Search the records for the word "Select" and copy each line in which it appears.
━━━ Recorded data ━━━
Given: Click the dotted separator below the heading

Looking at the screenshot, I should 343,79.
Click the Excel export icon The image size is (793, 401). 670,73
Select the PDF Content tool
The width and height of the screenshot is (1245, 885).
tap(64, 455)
━━━
━━━ Recorded data ━━━
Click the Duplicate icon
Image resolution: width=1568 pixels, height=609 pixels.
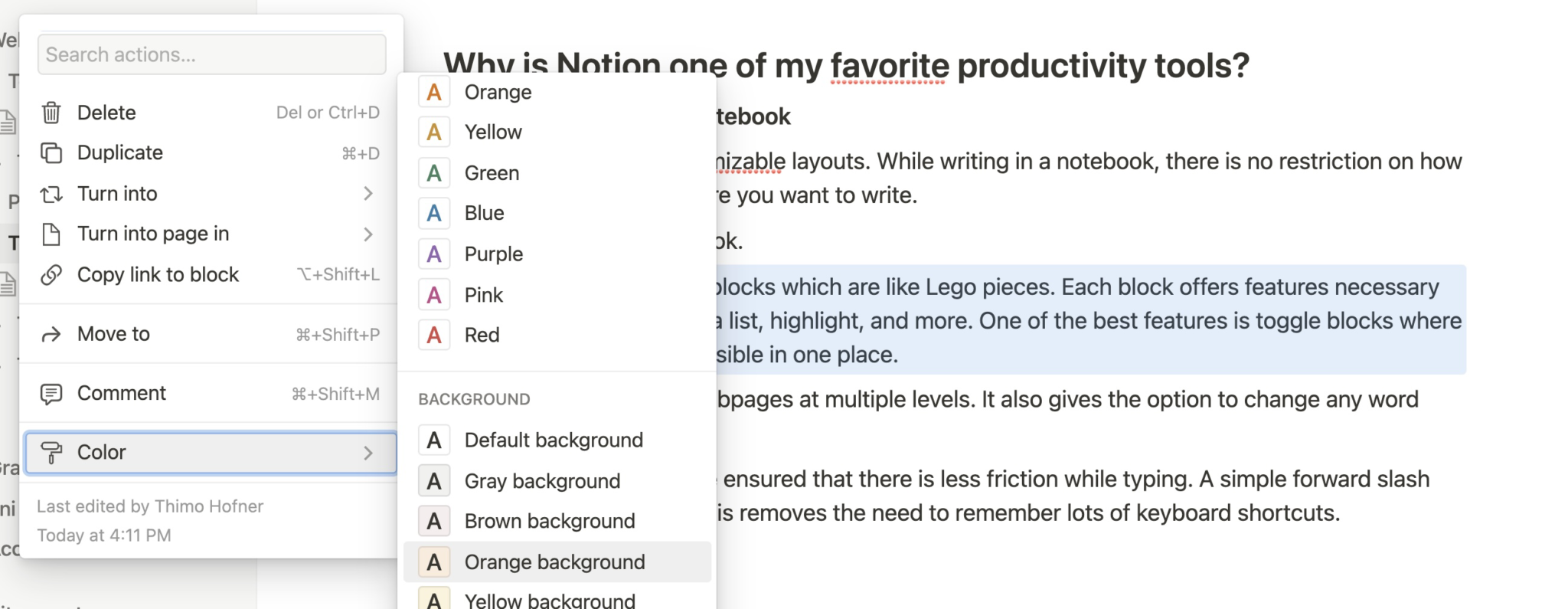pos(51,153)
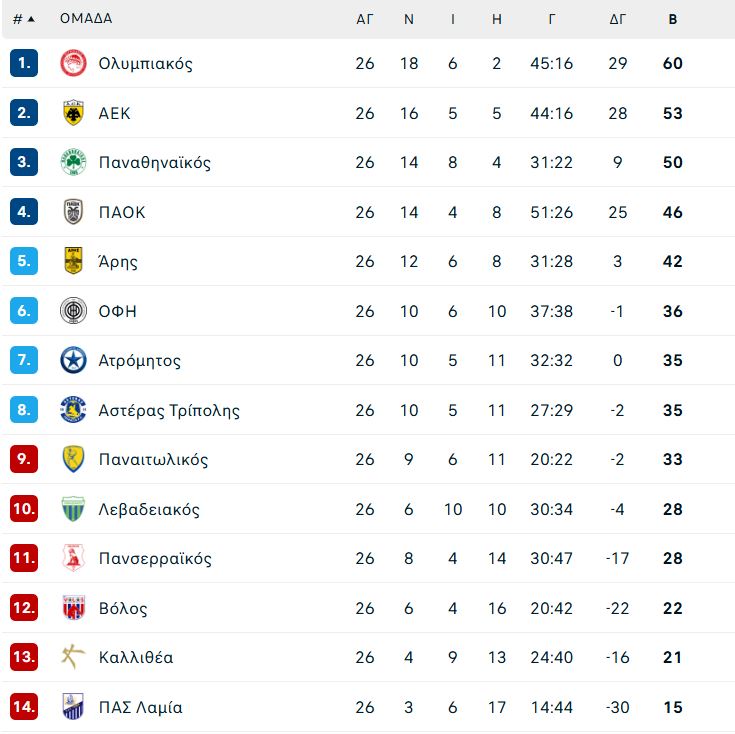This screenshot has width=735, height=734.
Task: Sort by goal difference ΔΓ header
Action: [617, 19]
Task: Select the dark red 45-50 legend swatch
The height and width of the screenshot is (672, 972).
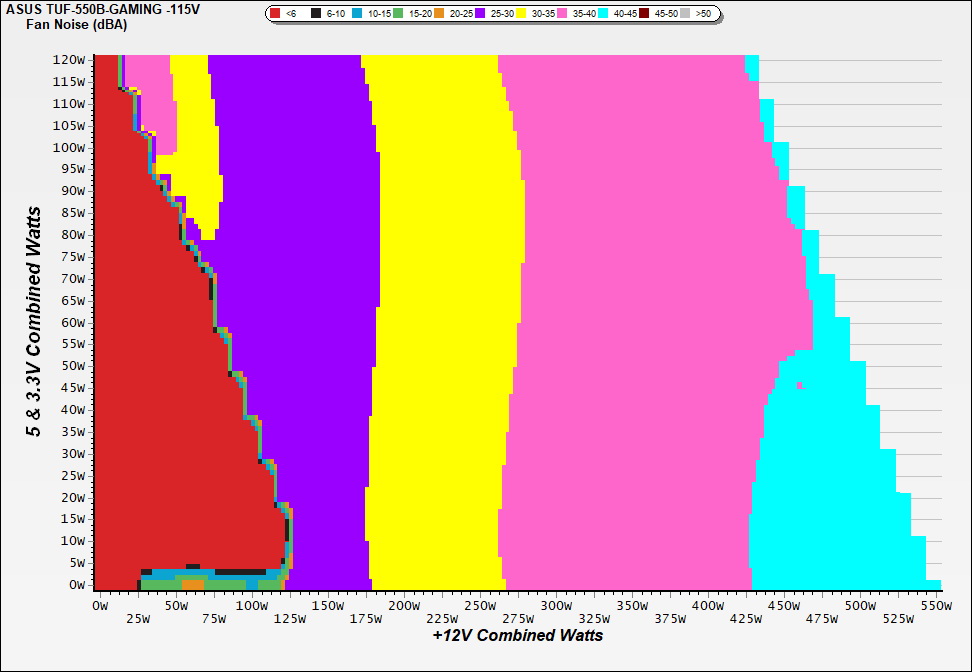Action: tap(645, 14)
━━━
━━━ Recorded data ━━━
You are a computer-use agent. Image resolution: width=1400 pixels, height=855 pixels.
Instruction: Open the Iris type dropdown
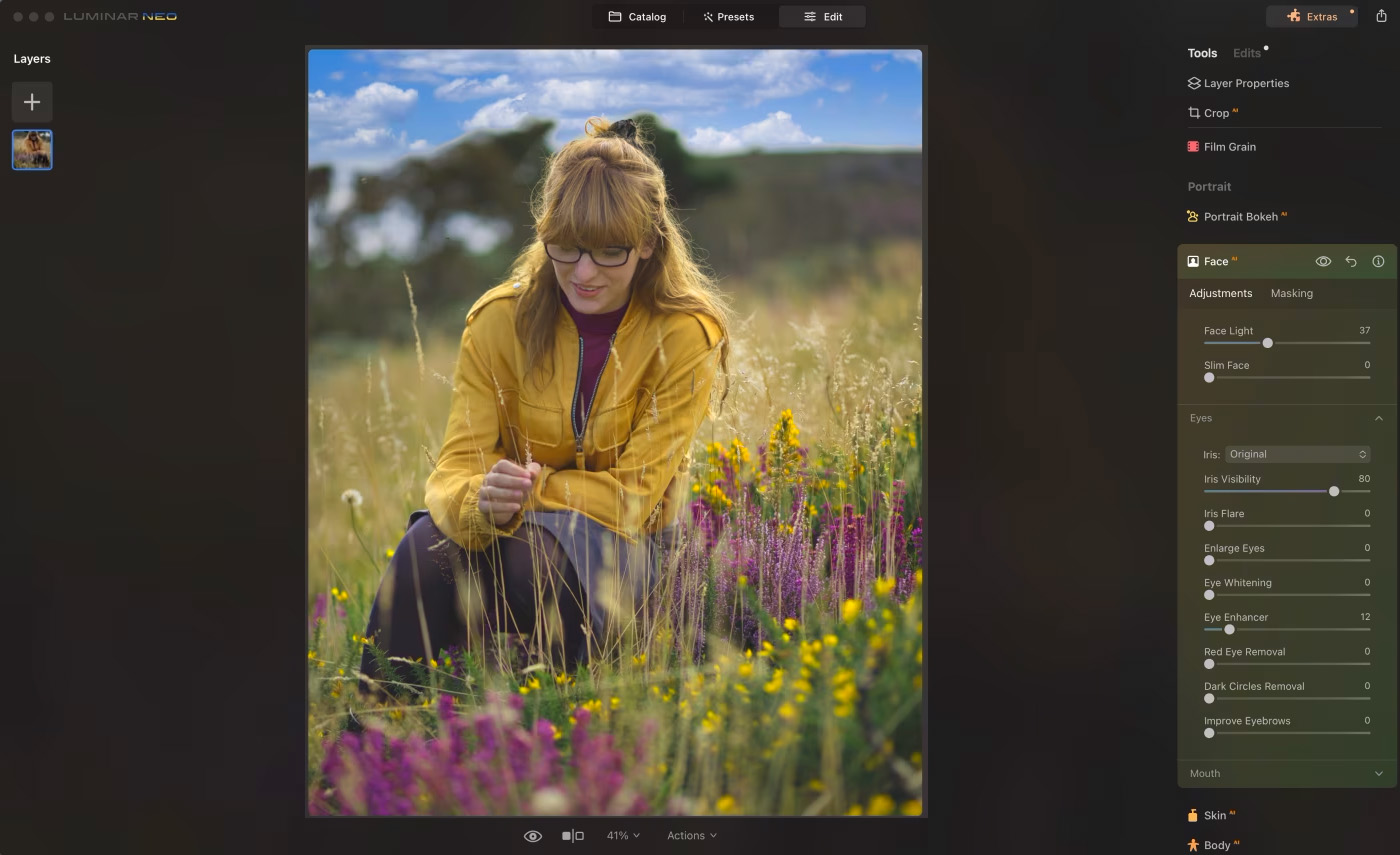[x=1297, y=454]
━━━
#### [Answer space]
Select the PDF Content tool
Task: Select the dark red 45-50 legend swatch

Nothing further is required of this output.